In July this year the ICJ found Israel’s occupation of Gaza, the West Bank and of East Jerusalem to be illegal. This did not prepare Gideon (not his real name) for class. Gideon was discomforted by a lecturer beginning by “condemning the Israeli occupation and referring to the IDF [Israel Defence Forces] as the IOF – the Israeli Occupation Forces”. In Gideon’s own words: “It was very uncomfortable.” A Times magazine article, “The mental health toll of the war in Gaza”, cites a study “conducted in the West Bank and Gaza [which] found that 100% of participants had been exposed to traumas in 2021, including events as varied as land confiscation, detention, home demolition, loss of loved ones and fear of losing one’s life.” Hearing that an army you have been raised to admire is engaged in operations that are objectionable is uncomfortable. Being directly subject to those operations may be a little worse. Among those discomforted include hundreds of children who are arrested every year, blindfolded, hands tied behind their backs, subjected to violence and denied any legal representation. 

This all is far from the arduous conditions faced by Zionists at UCT. One can understand how “high on the slopes of storied Table Mountain” one might want one’s favourite fairy tales, if not perpetuated, to be at least sustained. Or, as Anonymous puts it, “It is not so much ‘physical safety’ that is the problem for Jewish students on campus, but ‘ideological safety’.” Must those who have been reared on the notion that Israel is a star of virtue, its army the most moral in the world, have their illusions stripped from them in such a scenic spot? 

Early on Jewish children are impressed with the notion that when the United Nations graciously offered the Palestinians some part of their own land (the rest to go to a new state for a group mostly arrived from elsewhere) the Palestinians mulishly rejected it. As a consequence Israel had no choice but to carry out extensive ethnic cleansing. And ever since Israel has been forced into a life of escalating crime: collective punishment, torture, assassination and genocide. “We can forgive the Arabs for killing our children. We cannot forgive them for forcing us to kill their children,” said the former Israeli prime minister Golda Meir in a much quoted instance of epic victim blaming. 

As it turns out they have made us kill at least 11 000 of their children just this last year.

Like other people and institutions around the world, UCT has taken a position. As elsewhere, this position sanctions Israel and is thus opposed by Zionists. As elsewhere, Zionists therefore insist that this is all about antisemitism, and has nothing to do with Palestinians. They insist on this — with a straight face — even though, as in many other places, Jews are at the forefront of the movement. False accusations of antisemitism constitute hate speech. But the type of person who can tolerate refugees being set alight in their tents, civilians being starved and toddlers being used as target practice are not likely to be deterred by the risk of committing such an infraction.  

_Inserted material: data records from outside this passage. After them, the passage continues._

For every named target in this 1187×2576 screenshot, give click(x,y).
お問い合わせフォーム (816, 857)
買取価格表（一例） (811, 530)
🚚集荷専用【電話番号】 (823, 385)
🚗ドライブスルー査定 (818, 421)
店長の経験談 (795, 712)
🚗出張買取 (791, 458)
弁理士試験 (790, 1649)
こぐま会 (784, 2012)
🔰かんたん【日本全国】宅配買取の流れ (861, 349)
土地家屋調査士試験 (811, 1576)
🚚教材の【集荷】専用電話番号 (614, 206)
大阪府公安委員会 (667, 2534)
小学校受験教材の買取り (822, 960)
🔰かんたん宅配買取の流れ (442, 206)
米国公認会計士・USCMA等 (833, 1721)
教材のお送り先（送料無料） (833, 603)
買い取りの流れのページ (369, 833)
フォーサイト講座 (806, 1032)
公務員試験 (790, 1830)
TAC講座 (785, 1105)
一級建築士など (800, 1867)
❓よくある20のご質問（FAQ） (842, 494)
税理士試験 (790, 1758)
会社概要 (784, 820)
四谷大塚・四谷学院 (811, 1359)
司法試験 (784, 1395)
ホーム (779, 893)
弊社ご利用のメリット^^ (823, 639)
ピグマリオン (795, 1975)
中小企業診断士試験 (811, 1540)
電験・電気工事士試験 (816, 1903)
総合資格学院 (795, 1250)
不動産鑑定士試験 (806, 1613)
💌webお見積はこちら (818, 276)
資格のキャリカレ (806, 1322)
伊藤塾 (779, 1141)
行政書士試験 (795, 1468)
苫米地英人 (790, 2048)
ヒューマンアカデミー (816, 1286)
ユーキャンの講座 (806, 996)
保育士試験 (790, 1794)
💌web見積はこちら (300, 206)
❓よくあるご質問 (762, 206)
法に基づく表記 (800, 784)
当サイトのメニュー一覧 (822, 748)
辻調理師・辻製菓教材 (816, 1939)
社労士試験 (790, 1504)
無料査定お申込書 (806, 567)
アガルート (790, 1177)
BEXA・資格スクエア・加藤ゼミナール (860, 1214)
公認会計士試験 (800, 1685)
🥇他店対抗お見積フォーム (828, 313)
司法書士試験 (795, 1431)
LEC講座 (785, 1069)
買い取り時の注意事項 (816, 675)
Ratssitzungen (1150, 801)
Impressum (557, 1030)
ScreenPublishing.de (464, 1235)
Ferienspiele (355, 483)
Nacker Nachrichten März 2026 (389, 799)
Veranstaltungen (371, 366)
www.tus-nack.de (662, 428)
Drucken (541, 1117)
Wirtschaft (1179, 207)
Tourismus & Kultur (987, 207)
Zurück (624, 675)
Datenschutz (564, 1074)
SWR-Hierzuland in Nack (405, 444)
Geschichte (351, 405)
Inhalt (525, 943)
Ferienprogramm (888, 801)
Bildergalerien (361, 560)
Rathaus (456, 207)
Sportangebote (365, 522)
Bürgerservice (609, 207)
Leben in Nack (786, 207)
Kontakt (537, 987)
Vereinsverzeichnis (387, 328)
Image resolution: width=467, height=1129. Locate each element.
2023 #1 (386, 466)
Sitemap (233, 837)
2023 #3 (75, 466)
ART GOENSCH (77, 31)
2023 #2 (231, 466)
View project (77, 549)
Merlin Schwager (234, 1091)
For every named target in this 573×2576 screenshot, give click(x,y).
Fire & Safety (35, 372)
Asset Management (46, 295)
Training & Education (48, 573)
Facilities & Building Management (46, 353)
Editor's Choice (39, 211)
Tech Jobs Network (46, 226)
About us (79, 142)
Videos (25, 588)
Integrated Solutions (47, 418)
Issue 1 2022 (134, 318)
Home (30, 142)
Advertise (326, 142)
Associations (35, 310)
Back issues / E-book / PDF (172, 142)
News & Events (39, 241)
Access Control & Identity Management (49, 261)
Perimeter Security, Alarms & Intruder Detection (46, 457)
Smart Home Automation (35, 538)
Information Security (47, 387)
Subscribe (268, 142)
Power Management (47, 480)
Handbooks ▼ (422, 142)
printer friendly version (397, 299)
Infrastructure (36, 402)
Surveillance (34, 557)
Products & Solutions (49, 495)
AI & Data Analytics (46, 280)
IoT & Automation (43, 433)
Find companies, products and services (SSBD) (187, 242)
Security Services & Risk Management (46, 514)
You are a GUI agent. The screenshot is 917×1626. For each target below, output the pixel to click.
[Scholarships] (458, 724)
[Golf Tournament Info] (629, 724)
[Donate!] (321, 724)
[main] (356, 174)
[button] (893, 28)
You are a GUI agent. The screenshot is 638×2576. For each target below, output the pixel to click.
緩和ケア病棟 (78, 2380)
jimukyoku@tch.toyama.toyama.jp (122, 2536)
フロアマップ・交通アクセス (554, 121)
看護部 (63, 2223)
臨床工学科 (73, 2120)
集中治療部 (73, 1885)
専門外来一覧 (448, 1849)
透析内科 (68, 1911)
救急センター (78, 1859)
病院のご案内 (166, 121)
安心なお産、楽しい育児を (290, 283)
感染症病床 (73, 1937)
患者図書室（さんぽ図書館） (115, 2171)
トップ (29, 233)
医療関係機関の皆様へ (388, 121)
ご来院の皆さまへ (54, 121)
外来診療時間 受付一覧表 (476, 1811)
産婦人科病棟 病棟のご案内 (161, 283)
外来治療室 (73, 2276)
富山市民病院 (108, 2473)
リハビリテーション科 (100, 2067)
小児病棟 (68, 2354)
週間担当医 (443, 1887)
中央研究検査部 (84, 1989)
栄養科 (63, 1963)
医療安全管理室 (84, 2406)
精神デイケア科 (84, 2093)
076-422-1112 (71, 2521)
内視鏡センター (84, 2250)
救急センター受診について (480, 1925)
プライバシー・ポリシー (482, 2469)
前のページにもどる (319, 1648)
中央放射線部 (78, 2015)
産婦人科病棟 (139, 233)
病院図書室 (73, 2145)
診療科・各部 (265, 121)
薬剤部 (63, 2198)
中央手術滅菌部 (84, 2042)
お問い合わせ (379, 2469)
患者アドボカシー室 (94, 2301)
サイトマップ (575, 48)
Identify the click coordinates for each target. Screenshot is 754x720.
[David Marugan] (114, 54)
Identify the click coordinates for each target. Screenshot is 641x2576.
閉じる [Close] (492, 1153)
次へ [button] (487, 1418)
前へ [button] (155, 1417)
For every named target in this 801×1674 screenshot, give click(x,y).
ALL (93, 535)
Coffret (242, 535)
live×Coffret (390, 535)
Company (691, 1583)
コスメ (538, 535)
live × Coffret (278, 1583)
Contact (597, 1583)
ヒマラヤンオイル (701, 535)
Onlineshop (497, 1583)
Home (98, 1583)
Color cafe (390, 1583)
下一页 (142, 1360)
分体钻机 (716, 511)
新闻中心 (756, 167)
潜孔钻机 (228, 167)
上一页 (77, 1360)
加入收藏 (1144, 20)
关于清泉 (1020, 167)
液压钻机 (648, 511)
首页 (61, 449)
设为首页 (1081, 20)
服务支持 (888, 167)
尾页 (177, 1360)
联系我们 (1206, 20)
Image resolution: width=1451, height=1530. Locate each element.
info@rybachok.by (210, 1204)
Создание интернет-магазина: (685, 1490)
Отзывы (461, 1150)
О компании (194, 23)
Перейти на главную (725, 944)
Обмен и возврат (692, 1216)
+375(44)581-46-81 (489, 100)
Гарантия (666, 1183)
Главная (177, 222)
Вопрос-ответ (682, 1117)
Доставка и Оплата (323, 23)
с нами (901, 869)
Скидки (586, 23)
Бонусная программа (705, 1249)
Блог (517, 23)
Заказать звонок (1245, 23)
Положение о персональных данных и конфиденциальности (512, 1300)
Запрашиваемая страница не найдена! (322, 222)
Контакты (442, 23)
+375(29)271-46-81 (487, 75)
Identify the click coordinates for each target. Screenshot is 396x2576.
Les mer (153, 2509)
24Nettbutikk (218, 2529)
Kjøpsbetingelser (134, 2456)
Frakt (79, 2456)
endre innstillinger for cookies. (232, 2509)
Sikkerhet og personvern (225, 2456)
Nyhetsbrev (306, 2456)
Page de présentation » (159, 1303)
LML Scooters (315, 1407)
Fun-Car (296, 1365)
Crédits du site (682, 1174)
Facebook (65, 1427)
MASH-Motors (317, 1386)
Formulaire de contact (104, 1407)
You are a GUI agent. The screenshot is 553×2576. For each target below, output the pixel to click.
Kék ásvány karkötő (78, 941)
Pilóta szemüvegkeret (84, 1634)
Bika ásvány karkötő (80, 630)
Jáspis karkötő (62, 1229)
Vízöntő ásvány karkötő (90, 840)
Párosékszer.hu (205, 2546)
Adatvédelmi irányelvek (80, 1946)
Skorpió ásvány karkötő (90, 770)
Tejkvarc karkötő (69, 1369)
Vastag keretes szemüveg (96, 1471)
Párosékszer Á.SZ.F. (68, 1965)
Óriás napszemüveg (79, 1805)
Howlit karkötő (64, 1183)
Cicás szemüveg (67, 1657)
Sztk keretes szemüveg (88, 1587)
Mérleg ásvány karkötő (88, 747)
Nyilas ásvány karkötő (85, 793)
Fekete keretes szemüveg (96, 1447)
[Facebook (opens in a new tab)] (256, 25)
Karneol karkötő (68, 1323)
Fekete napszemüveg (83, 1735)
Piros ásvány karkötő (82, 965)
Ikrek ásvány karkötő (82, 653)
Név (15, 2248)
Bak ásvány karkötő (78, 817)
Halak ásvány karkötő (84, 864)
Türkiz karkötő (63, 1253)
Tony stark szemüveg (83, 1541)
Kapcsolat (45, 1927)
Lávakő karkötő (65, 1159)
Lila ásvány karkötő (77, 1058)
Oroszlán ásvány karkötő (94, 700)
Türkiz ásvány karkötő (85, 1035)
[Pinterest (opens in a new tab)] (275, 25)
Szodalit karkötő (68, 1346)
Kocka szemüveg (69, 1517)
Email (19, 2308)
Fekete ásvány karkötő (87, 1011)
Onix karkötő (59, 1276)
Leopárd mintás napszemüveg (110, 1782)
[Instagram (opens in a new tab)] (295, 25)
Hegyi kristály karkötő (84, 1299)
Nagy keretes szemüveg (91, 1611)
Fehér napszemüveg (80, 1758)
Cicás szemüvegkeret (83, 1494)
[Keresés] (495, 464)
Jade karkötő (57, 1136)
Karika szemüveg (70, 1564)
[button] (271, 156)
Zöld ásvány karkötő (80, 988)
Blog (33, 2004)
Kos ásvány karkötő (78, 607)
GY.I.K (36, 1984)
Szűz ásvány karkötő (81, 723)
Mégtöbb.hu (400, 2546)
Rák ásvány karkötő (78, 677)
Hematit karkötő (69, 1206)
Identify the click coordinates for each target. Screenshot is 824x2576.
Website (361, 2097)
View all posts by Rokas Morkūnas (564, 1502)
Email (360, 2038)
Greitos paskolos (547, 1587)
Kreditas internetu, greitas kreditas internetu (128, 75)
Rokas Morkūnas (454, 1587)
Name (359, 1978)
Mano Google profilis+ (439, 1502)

Like other interviewees, Professor Jeffrey Bagraim says he “does not believe it [UCT] to be an unsafe place for Jewish students and staff”. He also feels the need to add that this is despite the “growing pockets of hateful anti-Zionist ugliness”. He does not elaborate on what he means by this. Much of anti-Zionism simply involves exposing the consequences of Zionism — and so we have harrowing images: rows of wrapped corpses, babies with multiple amputations, body-horror injuries and dust-coated despair. These ugly pictures are the corollary of those shown by Zionists: soldiers rolling out courageously in armoured tanks, and doing happy hero dances before detonating multi-storey residential buildings. These are simply different sides of the same coin. With respect to which set of pictures is hateful — you decide.

Merlynn Edelstein, who has an LLB and teaches English, is a member of South African Jews for a Free Palestine and has published a volume of poetry called Bearing Witness: Beloved Maryam and Other Poems after the 2014 attack on Gaza.